§ **ACTIVITY**:
Nothing but the lines from the one containing "Viewport: 1250px width, 675px height." through the last line of the entries should appear in the output, each verbatim.

#### PROVIDED RECORDS

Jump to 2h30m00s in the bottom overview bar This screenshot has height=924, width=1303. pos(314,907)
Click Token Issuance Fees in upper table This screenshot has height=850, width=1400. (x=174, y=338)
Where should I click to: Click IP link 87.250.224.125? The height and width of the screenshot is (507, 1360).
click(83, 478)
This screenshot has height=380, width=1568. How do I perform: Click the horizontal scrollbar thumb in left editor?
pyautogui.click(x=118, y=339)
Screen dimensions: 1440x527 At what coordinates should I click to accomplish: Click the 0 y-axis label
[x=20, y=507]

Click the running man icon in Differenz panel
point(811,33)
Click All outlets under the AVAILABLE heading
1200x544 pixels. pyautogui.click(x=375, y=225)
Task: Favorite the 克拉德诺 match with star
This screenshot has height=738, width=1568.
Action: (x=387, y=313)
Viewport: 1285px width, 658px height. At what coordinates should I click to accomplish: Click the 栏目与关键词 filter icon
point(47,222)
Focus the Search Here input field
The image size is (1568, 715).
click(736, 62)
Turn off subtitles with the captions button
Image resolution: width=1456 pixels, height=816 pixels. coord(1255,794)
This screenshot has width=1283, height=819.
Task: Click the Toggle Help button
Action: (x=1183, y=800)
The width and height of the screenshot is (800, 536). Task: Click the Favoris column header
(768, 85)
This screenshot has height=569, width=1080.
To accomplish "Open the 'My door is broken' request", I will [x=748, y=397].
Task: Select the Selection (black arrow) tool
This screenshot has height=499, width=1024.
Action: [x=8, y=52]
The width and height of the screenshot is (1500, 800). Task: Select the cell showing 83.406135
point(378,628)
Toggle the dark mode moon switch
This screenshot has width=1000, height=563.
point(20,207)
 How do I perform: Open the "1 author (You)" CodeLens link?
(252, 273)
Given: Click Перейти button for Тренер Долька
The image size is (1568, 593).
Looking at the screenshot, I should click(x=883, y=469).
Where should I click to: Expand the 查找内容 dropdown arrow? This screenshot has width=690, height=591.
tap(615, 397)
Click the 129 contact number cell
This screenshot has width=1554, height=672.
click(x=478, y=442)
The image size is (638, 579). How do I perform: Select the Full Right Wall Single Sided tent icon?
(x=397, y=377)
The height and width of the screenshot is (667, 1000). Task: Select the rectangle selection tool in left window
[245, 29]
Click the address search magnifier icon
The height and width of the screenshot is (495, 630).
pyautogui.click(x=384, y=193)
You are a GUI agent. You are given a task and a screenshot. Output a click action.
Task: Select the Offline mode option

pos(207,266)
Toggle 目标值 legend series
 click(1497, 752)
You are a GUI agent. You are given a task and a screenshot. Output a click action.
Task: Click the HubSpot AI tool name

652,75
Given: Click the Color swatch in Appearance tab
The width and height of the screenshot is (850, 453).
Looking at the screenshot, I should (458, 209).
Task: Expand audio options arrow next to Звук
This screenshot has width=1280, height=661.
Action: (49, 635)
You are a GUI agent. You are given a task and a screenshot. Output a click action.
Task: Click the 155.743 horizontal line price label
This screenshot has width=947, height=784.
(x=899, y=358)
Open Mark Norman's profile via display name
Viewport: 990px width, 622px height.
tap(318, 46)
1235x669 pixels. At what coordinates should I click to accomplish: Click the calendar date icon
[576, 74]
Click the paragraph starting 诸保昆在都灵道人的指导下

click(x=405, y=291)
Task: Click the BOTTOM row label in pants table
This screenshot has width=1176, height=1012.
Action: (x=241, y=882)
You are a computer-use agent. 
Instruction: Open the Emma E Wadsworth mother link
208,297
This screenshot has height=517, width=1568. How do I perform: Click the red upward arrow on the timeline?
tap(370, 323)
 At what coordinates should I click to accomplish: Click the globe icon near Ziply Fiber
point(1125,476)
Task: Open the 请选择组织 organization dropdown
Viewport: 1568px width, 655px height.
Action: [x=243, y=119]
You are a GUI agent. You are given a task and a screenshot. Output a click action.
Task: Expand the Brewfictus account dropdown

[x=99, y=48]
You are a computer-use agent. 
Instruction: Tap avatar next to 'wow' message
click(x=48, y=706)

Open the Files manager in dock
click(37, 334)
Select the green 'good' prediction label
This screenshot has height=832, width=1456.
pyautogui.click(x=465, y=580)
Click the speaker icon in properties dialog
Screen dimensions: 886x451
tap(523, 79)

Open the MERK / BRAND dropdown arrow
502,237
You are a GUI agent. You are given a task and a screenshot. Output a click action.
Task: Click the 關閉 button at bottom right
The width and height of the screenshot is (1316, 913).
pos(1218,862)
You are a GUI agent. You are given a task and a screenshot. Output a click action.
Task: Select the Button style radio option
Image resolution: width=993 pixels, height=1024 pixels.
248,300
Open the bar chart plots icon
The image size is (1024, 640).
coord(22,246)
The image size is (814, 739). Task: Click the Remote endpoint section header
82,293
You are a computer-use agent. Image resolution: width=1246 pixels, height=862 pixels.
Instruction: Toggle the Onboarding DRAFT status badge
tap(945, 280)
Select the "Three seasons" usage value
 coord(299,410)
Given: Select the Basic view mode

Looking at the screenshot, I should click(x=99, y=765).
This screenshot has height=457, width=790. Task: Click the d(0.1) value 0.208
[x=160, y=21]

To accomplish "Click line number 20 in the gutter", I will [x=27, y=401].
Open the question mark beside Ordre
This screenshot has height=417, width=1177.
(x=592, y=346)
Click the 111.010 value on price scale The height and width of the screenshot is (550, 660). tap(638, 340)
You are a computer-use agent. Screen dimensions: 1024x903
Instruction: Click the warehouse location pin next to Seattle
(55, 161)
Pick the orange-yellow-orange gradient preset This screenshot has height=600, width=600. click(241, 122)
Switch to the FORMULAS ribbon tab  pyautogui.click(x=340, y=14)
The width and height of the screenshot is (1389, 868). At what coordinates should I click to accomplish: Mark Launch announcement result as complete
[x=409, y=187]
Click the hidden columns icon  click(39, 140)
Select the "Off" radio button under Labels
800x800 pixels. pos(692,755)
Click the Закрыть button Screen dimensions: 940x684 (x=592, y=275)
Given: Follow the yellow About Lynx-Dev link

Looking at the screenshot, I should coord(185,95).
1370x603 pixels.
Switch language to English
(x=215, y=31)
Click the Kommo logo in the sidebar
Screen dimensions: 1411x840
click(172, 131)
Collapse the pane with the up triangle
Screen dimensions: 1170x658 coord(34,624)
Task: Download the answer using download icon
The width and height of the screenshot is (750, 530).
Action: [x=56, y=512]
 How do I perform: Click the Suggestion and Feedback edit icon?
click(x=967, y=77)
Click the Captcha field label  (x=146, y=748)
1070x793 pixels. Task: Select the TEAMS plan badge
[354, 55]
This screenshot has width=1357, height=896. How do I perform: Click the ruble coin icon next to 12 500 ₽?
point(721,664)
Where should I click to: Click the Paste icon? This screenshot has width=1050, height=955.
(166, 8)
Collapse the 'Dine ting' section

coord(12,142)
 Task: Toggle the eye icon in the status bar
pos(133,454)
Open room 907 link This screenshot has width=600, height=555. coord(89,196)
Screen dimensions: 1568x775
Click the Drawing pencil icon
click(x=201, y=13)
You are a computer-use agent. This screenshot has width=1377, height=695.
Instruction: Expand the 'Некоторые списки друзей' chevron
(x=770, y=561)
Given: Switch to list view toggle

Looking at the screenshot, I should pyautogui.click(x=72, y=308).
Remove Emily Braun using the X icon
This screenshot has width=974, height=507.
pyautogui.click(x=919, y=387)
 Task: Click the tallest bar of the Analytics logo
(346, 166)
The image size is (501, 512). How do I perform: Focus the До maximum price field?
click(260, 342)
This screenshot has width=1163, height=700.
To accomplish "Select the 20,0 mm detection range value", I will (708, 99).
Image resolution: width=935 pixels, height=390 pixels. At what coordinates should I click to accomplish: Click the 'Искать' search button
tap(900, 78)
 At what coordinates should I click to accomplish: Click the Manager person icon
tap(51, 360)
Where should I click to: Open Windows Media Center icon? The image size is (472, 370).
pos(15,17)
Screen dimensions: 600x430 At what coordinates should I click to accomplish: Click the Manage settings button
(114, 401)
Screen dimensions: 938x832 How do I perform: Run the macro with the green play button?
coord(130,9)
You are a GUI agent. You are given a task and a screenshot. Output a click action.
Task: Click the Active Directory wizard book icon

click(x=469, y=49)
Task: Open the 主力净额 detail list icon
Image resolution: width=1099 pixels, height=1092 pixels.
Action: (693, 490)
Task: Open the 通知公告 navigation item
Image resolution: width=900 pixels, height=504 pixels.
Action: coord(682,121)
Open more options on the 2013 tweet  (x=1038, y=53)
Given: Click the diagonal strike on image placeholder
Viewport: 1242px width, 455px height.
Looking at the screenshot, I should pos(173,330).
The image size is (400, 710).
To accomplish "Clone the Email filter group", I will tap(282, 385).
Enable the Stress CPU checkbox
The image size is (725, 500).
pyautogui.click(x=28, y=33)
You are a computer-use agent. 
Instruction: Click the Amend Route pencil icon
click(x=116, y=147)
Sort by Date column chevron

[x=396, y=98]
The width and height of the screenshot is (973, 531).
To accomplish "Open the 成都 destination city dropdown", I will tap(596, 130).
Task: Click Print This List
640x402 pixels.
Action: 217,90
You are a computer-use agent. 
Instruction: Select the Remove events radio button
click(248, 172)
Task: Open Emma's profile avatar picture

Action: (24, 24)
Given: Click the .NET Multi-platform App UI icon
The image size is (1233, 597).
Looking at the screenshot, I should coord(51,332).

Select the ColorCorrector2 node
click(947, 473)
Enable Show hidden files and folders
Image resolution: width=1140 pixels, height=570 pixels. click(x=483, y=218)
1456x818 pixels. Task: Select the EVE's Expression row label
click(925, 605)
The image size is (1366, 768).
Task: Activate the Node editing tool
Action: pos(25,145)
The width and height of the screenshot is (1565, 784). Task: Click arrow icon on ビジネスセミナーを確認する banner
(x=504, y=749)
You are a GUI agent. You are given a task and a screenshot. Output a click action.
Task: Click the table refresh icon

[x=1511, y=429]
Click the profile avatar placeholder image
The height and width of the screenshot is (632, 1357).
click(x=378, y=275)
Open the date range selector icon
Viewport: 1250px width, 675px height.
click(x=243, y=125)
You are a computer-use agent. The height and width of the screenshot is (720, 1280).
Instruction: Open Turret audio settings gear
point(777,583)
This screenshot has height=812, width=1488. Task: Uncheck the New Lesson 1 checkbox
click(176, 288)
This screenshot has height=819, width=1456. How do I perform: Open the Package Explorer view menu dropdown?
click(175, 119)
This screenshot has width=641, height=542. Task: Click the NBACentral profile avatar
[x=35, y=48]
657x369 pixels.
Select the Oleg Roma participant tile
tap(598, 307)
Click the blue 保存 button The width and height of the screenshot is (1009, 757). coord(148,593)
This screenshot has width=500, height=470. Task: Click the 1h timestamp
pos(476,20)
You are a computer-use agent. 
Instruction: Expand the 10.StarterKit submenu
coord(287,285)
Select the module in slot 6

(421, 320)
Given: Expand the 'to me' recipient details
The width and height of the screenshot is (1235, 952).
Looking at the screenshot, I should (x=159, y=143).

########

§ **TASK SOLUTION**:
Viewport: 1250px width, 675px height.
click(x=243, y=125)
You are a computer-use agent. The height and width of the screenshot is (720, 1280).
Instruction: Open Turret audio settings gear
point(777,583)
This screenshot has height=812, width=1488. Task: Uncheck the New Lesson 1 checkbox
click(176, 288)
This screenshot has height=819, width=1456. How do I perform: Open the Package Explorer view menu dropdown?
click(175, 119)
This screenshot has width=641, height=542. Task: Click the NBACentral profile avatar
[x=35, y=48]
657x369 pixels.
Select the Oleg Roma participant tile
tap(598, 307)
Click the blue 保存 button The width and height of the screenshot is (1009, 757). coord(148,593)
This screenshot has width=500, height=470. Task: Click the 1h timestamp
pos(476,20)
You are a computer-use agent. 
Instruction: Expand the 10.StarterKit submenu
coord(287,285)
Select the module in slot 6

(421, 320)
Given: Expand the 'to me' recipient details
The width and height of the screenshot is (1235, 952).
Looking at the screenshot, I should (x=159, y=143).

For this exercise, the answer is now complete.